» **Complete the following**
[A] In the dog box thread below, do the following statements agree with it? (i) The original poster would prefer a stainless box. (ii) The weight given for 20 feet of 1-inch stainless steel tubing is greater than the weight given for 20 feet of 1-inch steel tubing. (iii) Evan agrees with the advice to choose stainless. For each, answer yes or no and quote the words of the thread that decide it.
[B] Pick up the forum thread on stainless versus aluminum dog boxes after its final sentence and carry it on.

» **Page extract**
<<<<

# Stainless vs. aluminum dog box



## RookieTrainer (Mar 11, 2011)

I am starting to look for an actual dog box to replace the plastic crate I have been using, and I want to be sure to put the health and welfare of my dog above all other concerns. Thus, I am most concerned about any temperature difference between the two under similar hot and cold conditions.

With that in mind, as far as temperature goes, is there any real difference in a properly ventilated (with powered fans) and insulated aluminum box as opposed to a stainless box? I would rather have stainless anyway, but the cost and the inability to easily remove it from my truck have caused me to explore other options for the time being.

If anybody has any actual evidence of temperatures on a side-by-side comparison that would be great. Any other tips you may have, like make sure you have some corrugated material inside an aluminum box so the oxidation doesn't get all over your dog,would be welcome as well. This would be a large purchase for me (i.e., for my wife to approve) and I am trying to gather as much information as possible from those who have been there and done that.

Thanks.


----------



## roseberry (Jun 22, 2010)

health and welfare, idk. yellow dog....go stainless for sure!


----------



## Evan (Jan 5, 2003)

roseberry said:


> ....go stainless for sure!


X2! You'll always be glad you did.

Evan


----------



## blake_mhoona (Mar 19, 2012)

RookieTrainer said:


> I am starting to look for an actual dog box to replace the plastic crate I have been using, and I want to be sure to put the health and welfare of my dog above all other concerns. Thus, I am most concerned about any temperature difference between the two under similar hot and cold conditions.
> 
> With that in mind, as far as temperature goes, is there any real difference in a properly ventilated (with powered fans) and insulated aluminum box as opposed to a stainless box? I would rather have stainless anyway, but the cost and the inability to easily remove it from my truck have caused me to explore other options for the time being.
> 
> ...


according to deerskin's website the weights are like this:

*20’ of 1” Steel Tubing = 16.53 lbs
**20’ of 1” Stainless Steel Tubing = 16.52 lbs*
*20’ of 1 ½” Aluminum Tubing = 16.50 lbs*



i'm assuming that they have to use thicker aluminum to get the same strength so it negates the weight difference. so really you are only left with price and oxidation and heat (if there is a difference)

>>>>

» **Data shown**
<<<<

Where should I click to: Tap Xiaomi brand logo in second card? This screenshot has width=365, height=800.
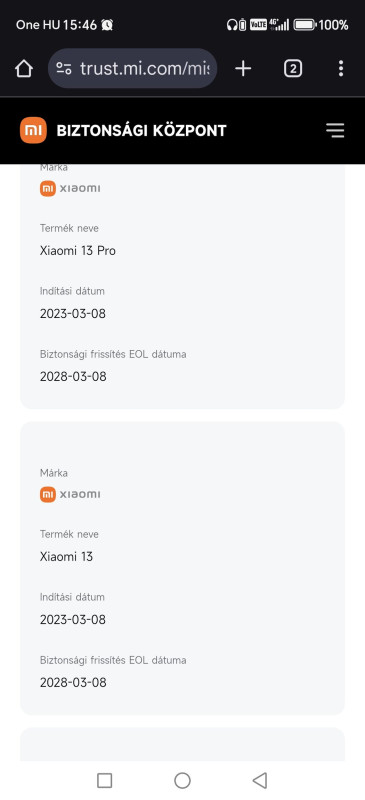[x=70, y=494]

>>>>

» **Task-by-task outputs**
[A]
(i) Yes: "I would rather have stainless anyway"
(ii) No: "20’ of 1” Steel Tubing = 16.53 lbs" and "20’ of 1” Stainless Steel Tubing = 16.52 lbs"
(iii) Yes: "X2! You'll always be glad you did."

[B]
i have no factual proof but i'm guessing equally insulated and equally fan/exhaust combos on the same setups with one being steel and other aluminum wont be much different. i think its more about how you set up the box than the material

me i'd go stainless. mainly the oxidation reason.


----------



## Brad B (Apr 29, 2004)

If nothing else, get a stainless lined box. Even if you don't have a yellow dog, the oxidation is still there and gets all over you and everything else. In my opinion, if you're going to go the route of getting a good box, get the insulation. And not the cheap with just a sheet of corrugated plastic in the wall. Name brands like Deerskin and such also hold thier value better than the cheaper ones. You get what you pay for kind of deal. I have a fan on my Deerskin 3 hole and I've never used it. With the insulation and any kind of breeze with water available, the dogs have stayed good even in very hot temps.


----------



## Raymond Little (Aug 2, 2006)

Stainless for sure, look at the resale values of Al vs SS dog boxes. SS will always hold it's value better than any AL dog box. Some MFG's use Al for substructer but all of them incorporate SS as their wrap. Wash some dishes and fold clothes, it will help get what you want in the long run.

Also, don't settle for a box due to finances save until you can go first class and do it once.


----------



## blake_mhoona (Mar 19, 2012)

Raymond Little said:


> *Wash some dishes and fold clothes, it will help get what you want in the long run.
> *


none truer words have been spoken. applies to all facets of married life


----------



## Good Dogs (Nov 1, 2005)

If you shop around and be ready to pounce when you see a box unit you like you can get a good used SST unit for less than you'd pay for a new AL. And you won't regret it. The only downside to STT is that it's a b**** to drill through for whatever adaptations you might want. But that's the tradeoff for better strength and longevity. I just put a SST topper on my truck that is several years old and had been sitting in a barnyard for over a year. New door locks (the only non-SST metal) a quick wash and it looks and shines brand new. 
Besides, that SST box will be worth more when you get ready to trade up to a chasis mount


----------



## RookieTrainer (Mar 11, 2011)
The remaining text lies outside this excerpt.